When Maxim Adams lifted a rock beneath a banyan tree on Lord Howe Island’s northernmost coastline, he was not expecting to find a long-missing animal.
And when he saw an intrusion of large, wingless cockroaches swarming where the rock had been, it took him a moment to realise the significance of what he was seeing.
“I lifted the first rock under this huge banyan tree, and there it was. For the first 10 seconds or so, I thought ‘No, it can’t be’,” Adams says.
‘It’ is Panesthia lata – or the Lord Howe Island wood-eating cockroach – a species thought to have been wiped out by the arrival of rats on the island in the 1910s.
Adams and his supervising professor Nathan Lo proceeded to spend a week searching for more colonies of these previously vanished arthropods, but to no avail, this was the only group found.
Still, it’s a coup, and although Lo recently wrote of the perseverance of related cockroaches on neighbouring islands, the specimens uncovered by Adams are genetically distinct.
The rediscovery and genomic analysis of P. lata further highlights how physical isolation can lead to evolutionary divergence.
“These cockroaches are almost like our very own version of Darwin’s finches, separated on little islands over thousands or millions of years developing their own unique genetics,” says chair of the Lord Howe Island board, Atticus Fleming.
“The survival is great news, as it has been more than 80 years since it was last seen. Lord Howe Island really is a spectacular place, it’s older than the Galápagos islands and is home to 1,600 native invertebrate species, half of which are found nowhere else in the world.”
What’s in a name?
There are 11 described species of the genus Panesthia, most of which reside along Australia’s east coast, feeding on rotten wood that is broken down by specialised cellulose-eating enzymes in their digestive system.
After re-discovering P. lata in July, Lo’s team will now turn its focus towards studying the species’ habitat, behaviours and genetics.
They also expect to conduct further studies on Lord Howe Island to better understand how the group found beneath the Banyan tree was able to survive.

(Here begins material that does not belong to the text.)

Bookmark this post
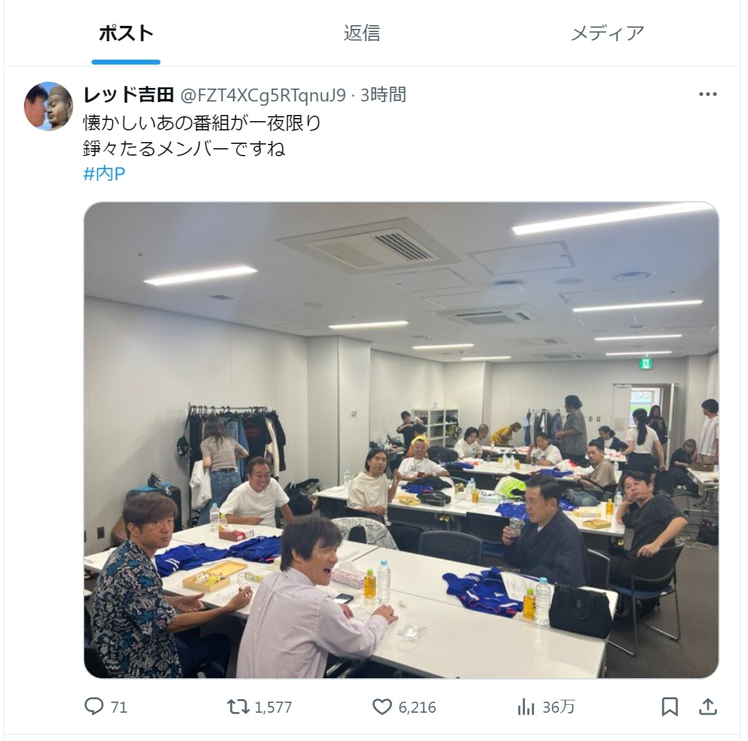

However the researchers believe that a new name might be needed for this species, with early observations suggesting that rather than living inside rotting logs, the species may actually favour rocks like the one they were found beneath.
“We found families of them, all under this one banyan,” says Senior Scientist Nicholas Carlile from NSW’s Department of Planning and Environment.
“But despite its common name suggesting they are wood-feeding cockroaches and that they burrow in rotting logs, we now believe they are more of a ‘rock-roach’, with rocks forming an important component of their habitat, possibly due to their co-evolution alongside the ground foraging Lord Howe Island Woodhen.”